Después de revivir nuestra visita a Počitelj, nos fuimos directos a Mostar. Allí sí que nos acordábamos de todo, bueno, casi todo. Lo nuevo esta vez fue la Cruz del Milenio, que está en lo alto de una montaña. ¡Menuda cruz más grande! Desde abajo parece que toca el cielo, pero no os preocupéis, no pesa tanto subir hasta ella. Mi papi y yo nos hicimos unos selfies porque, claro, ¿de qué sirve visitar un lugar si no se documenta? Y os voy a decir algo: desde la cruz se ve todo Mostar, como si fueras un águila sobrevolando la ciudad. Eso sí, cuidado con el viento, que por poco salgo volando yo también.

Cuando terminamos en la cruz, volvimos al coche, bajamos la montaña y nos pusimos rumbo al norte de Bosnia y Herzegovina. Fue entonces cuando comenzó la verdadera aventura: ¡la nieve! Subiendo por otra montaña empezó a caer del cielo como si fuera confeti en mi cumpleaños. Por suerte, llevábamos al quitanieves delante, pero al principio parecía más un quita-poquito porque no se notaba mucho su trabajo. Más adelante, ya quitaba capas decentes de nieve, pero justo cuando estábamos confiados, el quitanieves siguió recto y nosotros tuvimos que girar. Y ahí empieza la aventura de buscar dónde dormir.

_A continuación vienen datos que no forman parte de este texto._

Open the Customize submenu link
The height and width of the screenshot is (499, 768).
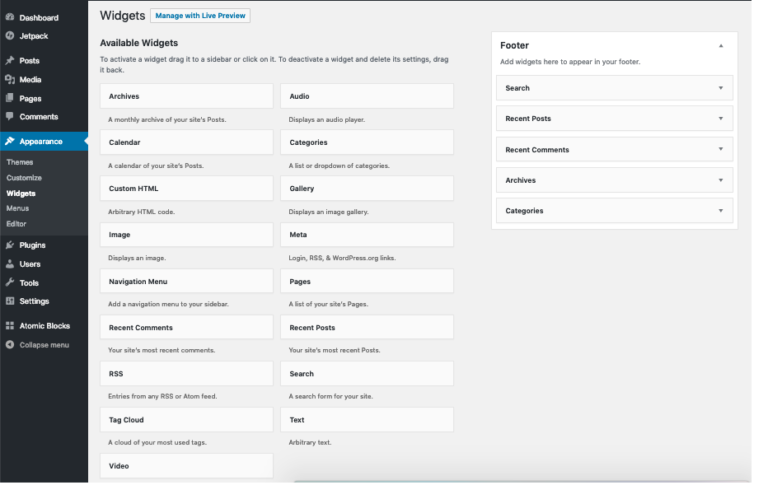[24, 177]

Lluvia, viento, un lago que no parecía muy acogedor y una iglesia en lo alto de una colina que, sinceramente, daba más miedo que ganas de quedarse. Al final, encontramos un sitio en las afueras de un pueblo llamado Podgradina, en una zona de picnic con aparcamiento. Lo mejor: hay nieve en el suelo y es tranquilo. Lo peor: no puedo perseguir conejos porque, bueno, no hay. Pero no pasa nada, aquí estamos protegidos del viento y listos para otra noche en nuestra casita rodante.

En fin, equipo, otro día más en el que vivir es toda una aventura. Ahora toca descansar para lo que venga mañana. ¡Guau!